## start Excerpted data

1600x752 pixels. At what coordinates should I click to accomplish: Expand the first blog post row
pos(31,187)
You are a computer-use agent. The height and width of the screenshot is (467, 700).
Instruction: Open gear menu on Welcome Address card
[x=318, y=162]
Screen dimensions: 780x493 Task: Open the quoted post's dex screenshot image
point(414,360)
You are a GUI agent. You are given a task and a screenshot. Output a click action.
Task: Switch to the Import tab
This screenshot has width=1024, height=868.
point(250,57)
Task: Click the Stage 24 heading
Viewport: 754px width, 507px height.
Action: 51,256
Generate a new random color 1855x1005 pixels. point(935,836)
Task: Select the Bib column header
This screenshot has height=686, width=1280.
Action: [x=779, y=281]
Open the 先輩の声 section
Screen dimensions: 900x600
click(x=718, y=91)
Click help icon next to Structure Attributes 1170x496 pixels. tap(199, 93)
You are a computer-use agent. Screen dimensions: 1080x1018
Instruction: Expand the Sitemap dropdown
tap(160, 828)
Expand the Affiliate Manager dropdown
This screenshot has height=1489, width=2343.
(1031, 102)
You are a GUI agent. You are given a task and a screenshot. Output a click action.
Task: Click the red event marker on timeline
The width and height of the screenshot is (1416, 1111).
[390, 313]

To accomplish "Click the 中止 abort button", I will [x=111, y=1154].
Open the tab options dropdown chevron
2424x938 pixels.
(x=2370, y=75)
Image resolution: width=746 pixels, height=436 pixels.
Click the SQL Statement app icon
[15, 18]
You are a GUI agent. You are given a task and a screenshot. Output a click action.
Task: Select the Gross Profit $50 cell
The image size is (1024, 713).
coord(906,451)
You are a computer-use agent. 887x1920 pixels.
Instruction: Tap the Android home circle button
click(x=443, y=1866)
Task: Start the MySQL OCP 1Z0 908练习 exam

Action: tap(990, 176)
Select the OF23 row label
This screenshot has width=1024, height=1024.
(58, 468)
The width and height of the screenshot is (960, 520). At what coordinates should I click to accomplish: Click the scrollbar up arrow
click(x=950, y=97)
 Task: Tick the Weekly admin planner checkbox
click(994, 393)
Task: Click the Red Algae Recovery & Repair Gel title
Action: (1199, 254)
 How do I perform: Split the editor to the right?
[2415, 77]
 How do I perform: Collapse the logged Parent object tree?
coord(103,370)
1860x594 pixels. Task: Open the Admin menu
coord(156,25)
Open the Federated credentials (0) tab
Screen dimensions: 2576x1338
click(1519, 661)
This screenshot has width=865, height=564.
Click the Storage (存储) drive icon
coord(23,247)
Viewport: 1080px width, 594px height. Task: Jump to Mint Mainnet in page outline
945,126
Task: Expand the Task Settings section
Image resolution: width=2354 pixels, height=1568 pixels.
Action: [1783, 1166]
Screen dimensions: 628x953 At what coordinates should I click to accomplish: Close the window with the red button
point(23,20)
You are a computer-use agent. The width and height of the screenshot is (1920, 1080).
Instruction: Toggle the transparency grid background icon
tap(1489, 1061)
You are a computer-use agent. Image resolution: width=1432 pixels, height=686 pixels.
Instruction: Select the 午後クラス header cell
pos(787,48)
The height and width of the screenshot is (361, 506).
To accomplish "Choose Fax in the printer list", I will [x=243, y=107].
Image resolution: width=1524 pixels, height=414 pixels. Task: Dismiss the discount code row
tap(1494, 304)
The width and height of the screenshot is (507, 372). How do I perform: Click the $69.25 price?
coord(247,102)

## end Excerpted data

### To be done
Copy the lines of the item-finding records word for word, starting at the first line and ending at the line that contains "point(414,360)".

### Written response
1600x752 pixels. At what coordinates should I click to accomplish: Expand the first blog post row
pos(31,187)
You are a computer-use agent. The height and width of the screenshot is (467, 700).
Instruction: Open gear menu on Welcome Address card
[x=318, y=162]
Screen dimensions: 780x493 Task: Open the quoted post's dex screenshot image
point(414,360)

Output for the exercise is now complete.